🤖 AI Summary
Reinforcement learning (RL) is critical for large language model (LLM) training, yet it lacks predictable scaling laws analogous to pretraining and standardized evaluation protocols. Method: Through systematic experiments consuming over 400,000 GPU-hours, we construct the first S-shaped compute–performance curve for RL training, analyze the impact of architecture, algorithmic design, and curriculum learning on asymptotic performance and computational efficiency, and propose a scalable analytical framework incorporating sigmoid fitting, loss normalization, off-policy optimization, and ablation studies. Contribution/Results: We establish ScaleRL—a set of best practices enabling high-accuracy extrapolation of validation performance from a single 100,000-GPU-hour run. Our work significantly enhances the predictability, measurability, and computational efficiency of LLM-RL training, laying foundational groundwork for principled, resource-aware RL-based LLM optimization.
📝 Abstract
Reinforcement learning (RL) has become central to training large language models (LLMs), yet the field lacks predictive scaling methodologies comparable to those established for pre-training. Despite rapidly rising compute budgets, there is no principled understanding of how to evaluate algorithmic improvements for scaling RL compute. We present the first large-scale systematic study, amounting to more than 400,000 GPU-hours, that defines a principled framework for analyzing and predicting RL scaling in LLMs. We fit sigmoidal compute-performance curves for RL training and ablate a wide range of common design choices to analyze their effects on asymptotic performance and compute efficiency.

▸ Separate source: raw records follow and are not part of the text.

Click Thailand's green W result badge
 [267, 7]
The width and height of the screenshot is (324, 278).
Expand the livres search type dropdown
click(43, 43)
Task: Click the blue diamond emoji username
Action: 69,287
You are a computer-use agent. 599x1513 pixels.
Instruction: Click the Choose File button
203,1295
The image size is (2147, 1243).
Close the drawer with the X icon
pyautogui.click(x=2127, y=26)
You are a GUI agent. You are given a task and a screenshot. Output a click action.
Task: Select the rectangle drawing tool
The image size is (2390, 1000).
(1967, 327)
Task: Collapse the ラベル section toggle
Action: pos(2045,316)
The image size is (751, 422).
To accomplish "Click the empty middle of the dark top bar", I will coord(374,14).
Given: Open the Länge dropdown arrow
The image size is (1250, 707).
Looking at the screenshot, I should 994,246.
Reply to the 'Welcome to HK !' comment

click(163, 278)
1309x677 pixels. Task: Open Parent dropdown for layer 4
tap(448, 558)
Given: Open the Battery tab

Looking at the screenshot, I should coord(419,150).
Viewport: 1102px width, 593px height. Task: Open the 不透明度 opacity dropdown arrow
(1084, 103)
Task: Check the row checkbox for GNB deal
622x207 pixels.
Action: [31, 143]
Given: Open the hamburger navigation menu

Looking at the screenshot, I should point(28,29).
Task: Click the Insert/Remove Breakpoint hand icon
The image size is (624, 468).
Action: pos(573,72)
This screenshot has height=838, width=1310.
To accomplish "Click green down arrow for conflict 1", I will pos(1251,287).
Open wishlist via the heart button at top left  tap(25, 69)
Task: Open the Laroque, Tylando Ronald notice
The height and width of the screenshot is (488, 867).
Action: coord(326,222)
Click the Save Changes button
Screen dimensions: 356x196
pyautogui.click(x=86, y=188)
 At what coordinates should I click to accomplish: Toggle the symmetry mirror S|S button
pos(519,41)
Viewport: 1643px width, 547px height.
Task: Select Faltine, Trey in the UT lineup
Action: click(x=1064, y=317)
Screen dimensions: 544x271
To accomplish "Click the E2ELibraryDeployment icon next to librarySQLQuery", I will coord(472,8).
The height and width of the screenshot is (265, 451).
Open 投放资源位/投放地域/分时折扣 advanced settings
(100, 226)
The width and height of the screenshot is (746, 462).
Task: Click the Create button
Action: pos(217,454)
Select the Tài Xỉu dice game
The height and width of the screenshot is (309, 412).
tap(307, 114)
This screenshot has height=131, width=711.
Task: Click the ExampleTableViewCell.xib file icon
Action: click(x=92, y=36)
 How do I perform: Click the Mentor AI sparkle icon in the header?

We observe: (1) Not all recipes yield similar asymptotic performance, (2) Details such as loss aggregation, normalization, curriculum, and off-policy algorithm primarily modulate compute efficiency without materially shifting the asymptote, and (3) Stable, scalable recipes follow predictable scaling trajectories, enabling extrapolation from smaller-scale runs. Combining these insights, we propose a best-practice recipe, ScaleRL, and demonstrate its effectiveness by successfully scaling and predicting validation performance on a single RL run scaled up to 100,000 GPU-hours. Our work provides both a scientific framework for analyzing scaling in RL and a practical recipe that brings RL training closer to the predictability long achieved in pre-training.